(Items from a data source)
┄┄┄┄┄┄┄┄┄┄
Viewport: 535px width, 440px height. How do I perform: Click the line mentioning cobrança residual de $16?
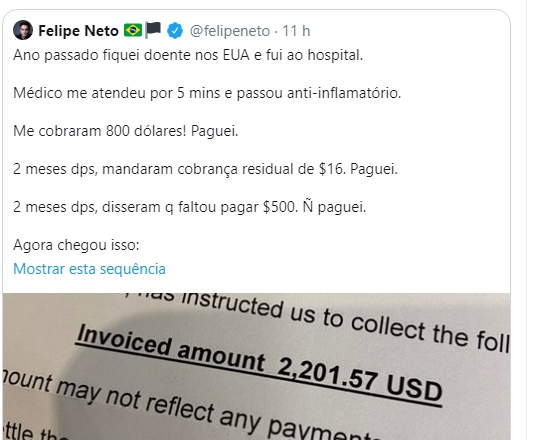[x=205, y=169]
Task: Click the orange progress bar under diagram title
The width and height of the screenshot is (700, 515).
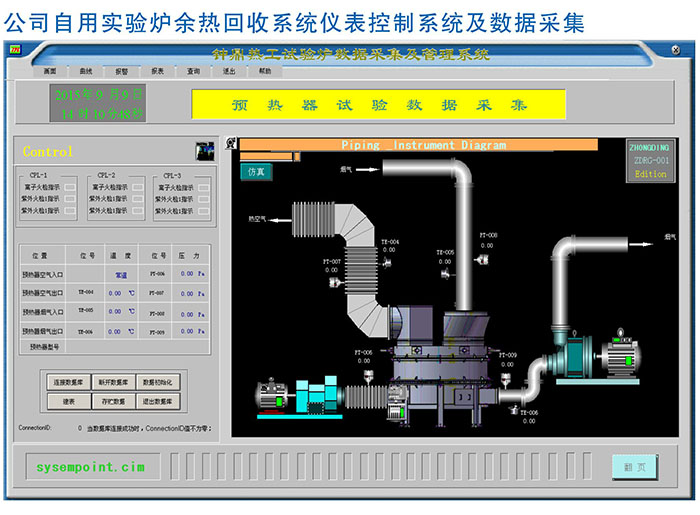Action: click(x=268, y=156)
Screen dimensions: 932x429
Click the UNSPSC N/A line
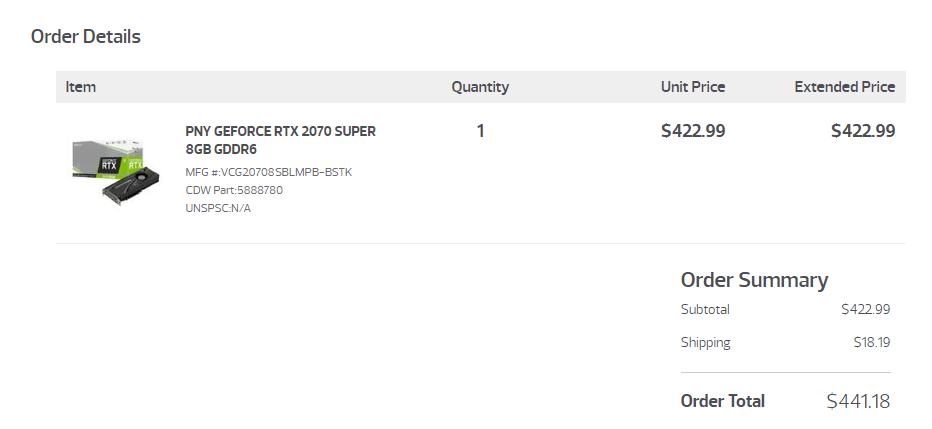pos(218,208)
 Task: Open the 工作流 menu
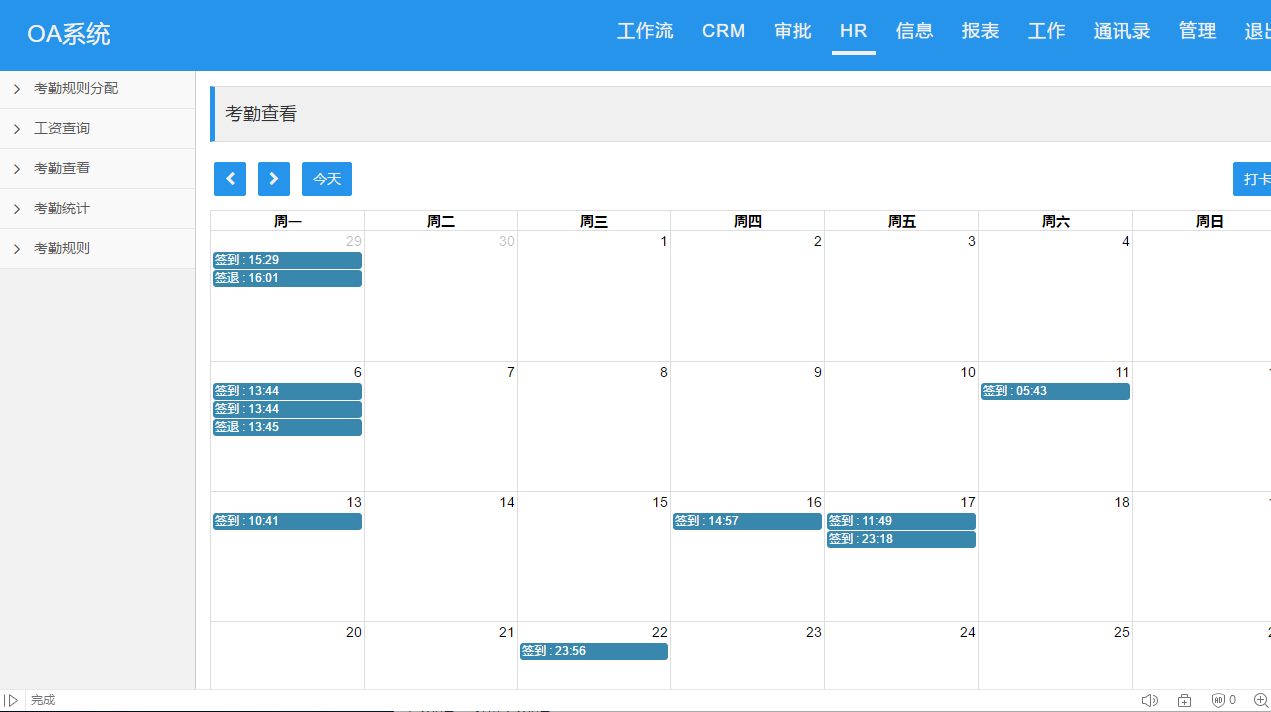[x=645, y=31]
┄┄┄┄┄┄┄┄┄┄
GOAL OF THE EXERCISE:
Copy out all the data above exactly as written. Skip the pictures.

PROBLEM SOLUTION:
Viewport: 535px width, 440px height. How do I perform: Click the line mentioning cobrança residual de $16?
[x=205, y=169]
Task: Click the orange progress bar under diagram title
The width and height of the screenshot is (700, 515).
Action: click(x=268, y=156)
Screen dimensions: 932x429
Click the UNSPSC N/A line
pos(218,208)
 Task: Open the 工作流 menu
[x=645, y=31]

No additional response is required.